━━ Records for the exercise
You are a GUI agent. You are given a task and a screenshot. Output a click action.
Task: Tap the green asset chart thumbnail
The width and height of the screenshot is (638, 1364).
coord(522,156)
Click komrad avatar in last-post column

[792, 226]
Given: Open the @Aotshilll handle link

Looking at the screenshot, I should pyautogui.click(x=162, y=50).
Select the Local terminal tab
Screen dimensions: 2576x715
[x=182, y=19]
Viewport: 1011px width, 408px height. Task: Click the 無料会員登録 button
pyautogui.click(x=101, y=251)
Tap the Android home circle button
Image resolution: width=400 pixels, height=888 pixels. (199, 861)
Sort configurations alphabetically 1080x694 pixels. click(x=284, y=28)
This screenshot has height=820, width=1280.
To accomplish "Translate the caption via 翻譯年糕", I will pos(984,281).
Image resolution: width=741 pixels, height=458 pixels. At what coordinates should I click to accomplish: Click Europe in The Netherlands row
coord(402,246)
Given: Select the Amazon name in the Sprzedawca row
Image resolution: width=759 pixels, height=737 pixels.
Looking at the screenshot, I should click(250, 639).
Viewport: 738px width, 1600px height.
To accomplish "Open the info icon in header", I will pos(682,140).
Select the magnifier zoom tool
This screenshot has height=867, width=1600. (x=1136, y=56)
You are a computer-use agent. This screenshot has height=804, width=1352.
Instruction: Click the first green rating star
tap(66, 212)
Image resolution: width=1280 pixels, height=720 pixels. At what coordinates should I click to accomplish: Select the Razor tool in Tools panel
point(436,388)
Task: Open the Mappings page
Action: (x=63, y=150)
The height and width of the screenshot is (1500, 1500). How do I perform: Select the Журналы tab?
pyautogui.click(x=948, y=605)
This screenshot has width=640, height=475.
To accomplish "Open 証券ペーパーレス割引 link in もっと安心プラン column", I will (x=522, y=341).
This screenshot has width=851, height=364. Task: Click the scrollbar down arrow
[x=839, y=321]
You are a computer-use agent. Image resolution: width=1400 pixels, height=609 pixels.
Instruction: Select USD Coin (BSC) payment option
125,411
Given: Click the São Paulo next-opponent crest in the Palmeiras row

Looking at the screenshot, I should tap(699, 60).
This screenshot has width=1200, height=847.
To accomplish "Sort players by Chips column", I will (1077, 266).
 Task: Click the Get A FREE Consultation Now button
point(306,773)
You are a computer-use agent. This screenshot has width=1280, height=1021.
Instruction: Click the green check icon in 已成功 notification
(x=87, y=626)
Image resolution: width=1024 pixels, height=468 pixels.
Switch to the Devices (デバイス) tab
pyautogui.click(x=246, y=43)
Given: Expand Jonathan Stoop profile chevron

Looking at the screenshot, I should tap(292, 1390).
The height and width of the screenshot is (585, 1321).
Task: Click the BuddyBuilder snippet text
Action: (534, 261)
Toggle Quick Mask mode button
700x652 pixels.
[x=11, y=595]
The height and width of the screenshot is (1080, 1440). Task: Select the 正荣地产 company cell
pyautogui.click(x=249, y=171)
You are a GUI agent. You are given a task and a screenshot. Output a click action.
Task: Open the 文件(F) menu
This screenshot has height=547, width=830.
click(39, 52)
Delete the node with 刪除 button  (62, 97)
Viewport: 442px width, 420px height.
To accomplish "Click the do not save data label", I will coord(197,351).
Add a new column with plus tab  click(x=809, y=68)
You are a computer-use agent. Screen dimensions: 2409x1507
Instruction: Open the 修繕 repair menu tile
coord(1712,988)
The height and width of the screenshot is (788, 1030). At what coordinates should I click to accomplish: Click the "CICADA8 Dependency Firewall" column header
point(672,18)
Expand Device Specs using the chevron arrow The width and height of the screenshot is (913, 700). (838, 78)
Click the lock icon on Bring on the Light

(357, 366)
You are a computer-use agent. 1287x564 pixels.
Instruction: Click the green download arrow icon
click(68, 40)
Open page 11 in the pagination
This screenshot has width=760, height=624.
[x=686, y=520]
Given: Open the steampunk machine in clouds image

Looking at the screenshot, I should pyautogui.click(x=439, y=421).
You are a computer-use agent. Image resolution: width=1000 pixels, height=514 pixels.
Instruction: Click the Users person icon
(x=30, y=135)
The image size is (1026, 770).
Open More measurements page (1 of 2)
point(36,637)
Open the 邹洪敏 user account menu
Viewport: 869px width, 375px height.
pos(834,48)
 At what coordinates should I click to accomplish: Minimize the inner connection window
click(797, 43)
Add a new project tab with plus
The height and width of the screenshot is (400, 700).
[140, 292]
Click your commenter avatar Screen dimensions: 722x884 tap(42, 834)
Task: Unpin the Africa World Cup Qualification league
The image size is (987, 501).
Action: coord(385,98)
━━━━
● **Work task**
Return each line above precisely as written.

● **Result for this task**
You are a GUI agent. You are given a task and a screenshot. Output a click action.
Task: Tap the green asset chart thumbnail
The width and height of the screenshot is (638, 1364).
coord(522,156)
Click komrad avatar in last-post column

[792, 226]
Given: Open the @Aotshilll handle link

Looking at the screenshot, I should pyautogui.click(x=162, y=50).
Select the Local terminal tab
Screen dimensions: 2576x715
[x=182, y=19]
Viewport: 1011px width, 408px height. Task: Click the 無料会員登録 button
pyautogui.click(x=101, y=251)
Tap the Android home circle button
Image resolution: width=400 pixels, height=888 pixels. (199, 861)
Sort configurations alphabetically 1080x694 pixels. click(x=284, y=28)
This screenshot has height=820, width=1280.
To accomplish "Translate the caption via 翻譯年糕", I will pos(984,281).
Image resolution: width=741 pixels, height=458 pixels. At what coordinates should I click to accomplish: Click Europe in The Netherlands row
coord(402,246)
Given: Select the Amazon name in the Sprzedawca row
Image resolution: width=759 pixels, height=737 pixels.
Looking at the screenshot, I should click(250, 639).
Viewport: 738px width, 1600px height.
To accomplish "Open the info icon in header", I will pos(682,140).
Select the magnifier zoom tool
This screenshot has height=867, width=1600. (x=1136, y=56)
You are a computer-use agent. This screenshot has height=804, width=1352.
Instruction: Click the first green rating star
tap(66, 212)
Image resolution: width=1280 pixels, height=720 pixels. At what coordinates should I click to accomplish: Select the Razor tool in Tools panel
point(436,388)
Task: Open the Mappings page
Action: (x=63, y=150)
The height and width of the screenshot is (1500, 1500). How do I perform: Select the Журналы tab?
pyautogui.click(x=948, y=605)
This screenshot has width=640, height=475.
To accomplish "Open 証券ペーパーレス割引 link in もっと安心プラン column", I will (x=522, y=341).
This screenshot has width=851, height=364. Task: Click the scrollbar down arrow
[x=839, y=321]
You are a computer-use agent. Image resolution: width=1400 pixels, height=609 pixels.
Instruction: Select USD Coin (BSC) payment option
125,411
Given: Click the São Paulo next-opponent crest in the Palmeiras row

Looking at the screenshot, I should tap(699, 60).
This screenshot has width=1200, height=847.
To accomplish "Sort players by Chips column", I will (1077, 266).
 Task: Click the Get A FREE Consultation Now button
point(306,773)
You are a computer-use agent. This screenshot has width=1280, height=1021.
Instruction: Click the green check icon in 已成功 notification
(x=87, y=626)
Image resolution: width=1024 pixels, height=468 pixels.
Switch to the Devices (デバイス) tab
pyautogui.click(x=246, y=43)
Given: Expand Jonathan Stoop profile chevron

Looking at the screenshot, I should tap(292, 1390).
The height and width of the screenshot is (585, 1321).
Task: Click the BuddyBuilder snippet text
Action: (534, 261)
Toggle Quick Mask mode button
700x652 pixels.
[x=11, y=595]
The height and width of the screenshot is (1080, 1440). Task: Select the 正荣地产 company cell
pyautogui.click(x=249, y=171)
You are a GUI agent. You are given a task and a screenshot. Output a click action.
Task: Open the 文件(F) menu
This screenshot has height=547, width=830.
click(39, 52)
Delete the node with 刪除 button  (62, 97)
Viewport: 442px width, 420px height.
To accomplish "Click the do not save data label", I will coord(197,351).
Add a new column with plus tab  click(x=809, y=68)
You are a computer-use agent. Screen dimensions: 2409x1507
Instruction: Open the 修繕 repair menu tile
coord(1712,988)
The height and width of the screenshot is (788, 1030). At what coordinates should I click to accomplish: Click the "CICADA8 Dependency Firewall" column header
point(672,18)
Expand Device Specs using the chevron arrow The width and height of the screenshot is (913, 700). (838, 78)
Click the lock icon on Bring on the Light

(357, 366)
You are a computer-use agent. 1287x564 pixels.
Instruction: Click the green download arrow icon
click(68, 40)
Open page 11 in the pagination
This screenshot has width=760, height=624.
[x=686, y=520]
Given: Open the steampunk machine in clouds image

Looking at the screenshot, I should pyautogui.click(x=439, y=421).
You are a computer-use agent. Image resolution: width=1000 pixels, height=514 pixels.
Instruction: Click the Users person icon
(x=30, y=135)
The image size is (1026, 770).
Open More measurements page (1 of 2)
point(36,637)
Open the 邹洪敏 user account menu
Viewport: 869px width, 375px height.
pos(834,48)
 At what coordinates should I click to accomplish: Minimize the inner connection window
click(797, 43)
Add a new project tab with plus
The height and width of the screenshot is (400, 700).
[140, 292]
Click your commenter avatar Screen dimensions: 722x884 tap(42, 834)
Task: Unpin the Africa World Cup Qualification league
The image size is (987, 501).
Action: coord(385,98)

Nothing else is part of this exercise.